Originally published August 28, 2008 at 12:00 AM | Page modified August 28, 2008 at 10:05 PM
A historic date, a "Dream" coming closer
On this date 45 years ago, the Rev. Dr. Martin Luther King Jr. delivered his "I Have a Dream" speech. Tonight, Sen. Barack Obama, an African American, accepts the Democratic Party's nomination for president. For some who witnessed King's speech, it's a milestone they never thought they'd see.
The Associated Press
Obama tonight
Barack Obama's speech is scheduled to start at 7 p.m. Pacific time tonight, airing on all news channels. Check back with seattletimes.com for updates.
Josie Johnson, 77, vividly remembers being part of the crowd when Martin Luther King Jr. delivered his "I Have a Dream" speech 45 years ago.
Her group stayed inside a church until it was time to march, and she worried that few people would show.
"We thought, 'Oh, it's going to fail,'" Johnson remembers. "Then, of course, when we came out and started marching, there were all of these people coming from every corner of the country."
Johnson, now a Democratic delegate from Minnesota, is among at least a half-dozen witnesses to King's speech who will be on hand tonight in Denver to see Barack Obama accept his party's nomination for president, a huge milestone in the fulfillment of the dream that King sketched out so long ago.

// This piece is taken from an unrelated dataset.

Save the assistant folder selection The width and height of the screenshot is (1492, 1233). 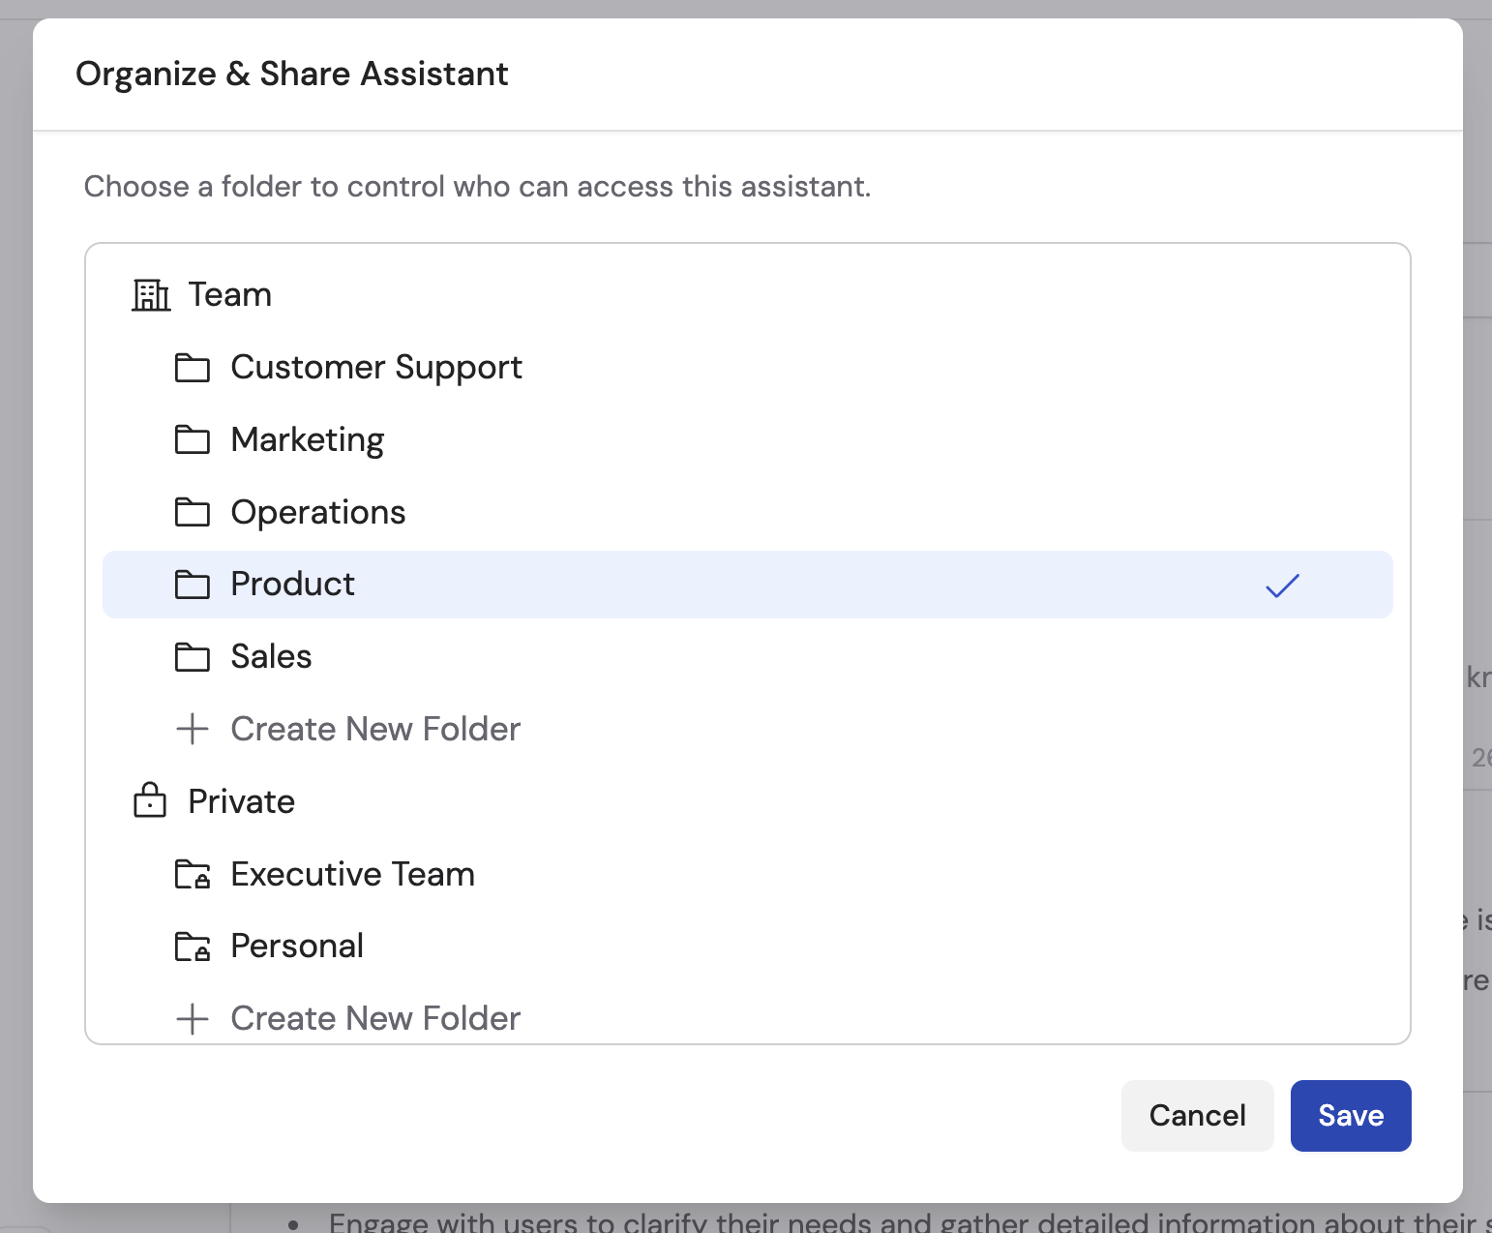pos(1350,1116)
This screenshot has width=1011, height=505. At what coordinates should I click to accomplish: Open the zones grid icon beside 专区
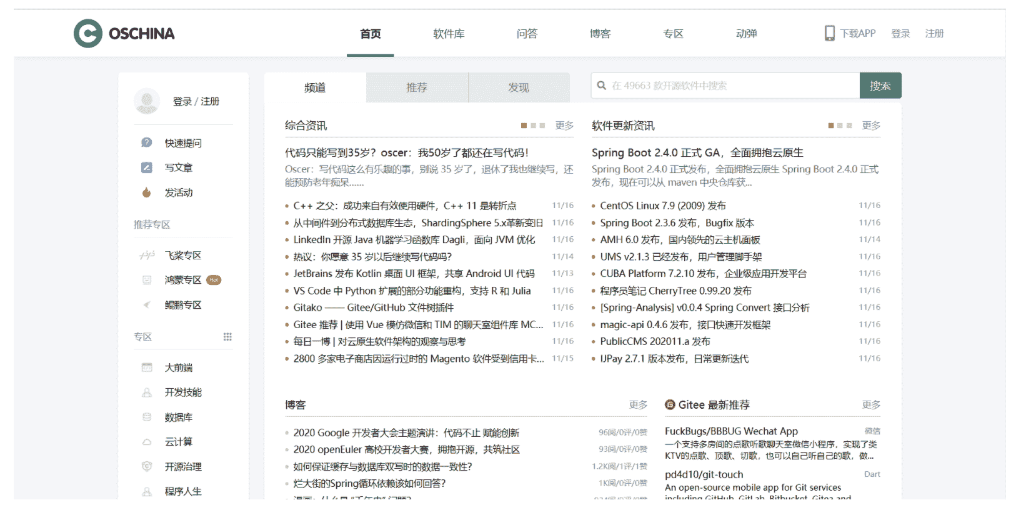click(x=227, y=337)
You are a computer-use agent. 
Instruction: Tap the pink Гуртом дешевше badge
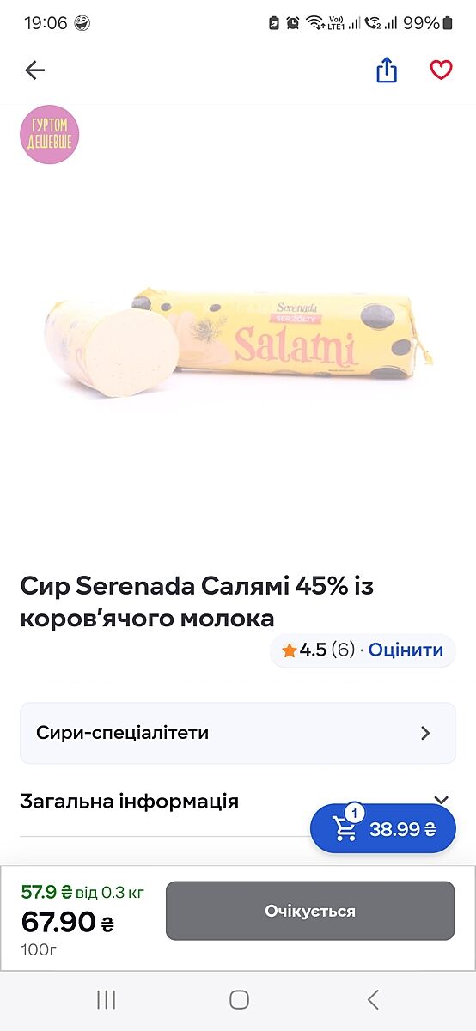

And while those who attended what was called the March on Washington for Jobs and Freedom have seen progress for blacks through the years, Obama's journey from community organizer to U.S. senator to the top of his party's presidential ticket was something they hadn't envisioned — at least not so soon.
It is a coincidence that Obama is accepting his party's nomination on the 45th anniversary King's speech, but one that Democrats have been happy to embrace. Convention officials have made a point of highlighting the anniversary and scheduled a special breakfast today to mark the occasion.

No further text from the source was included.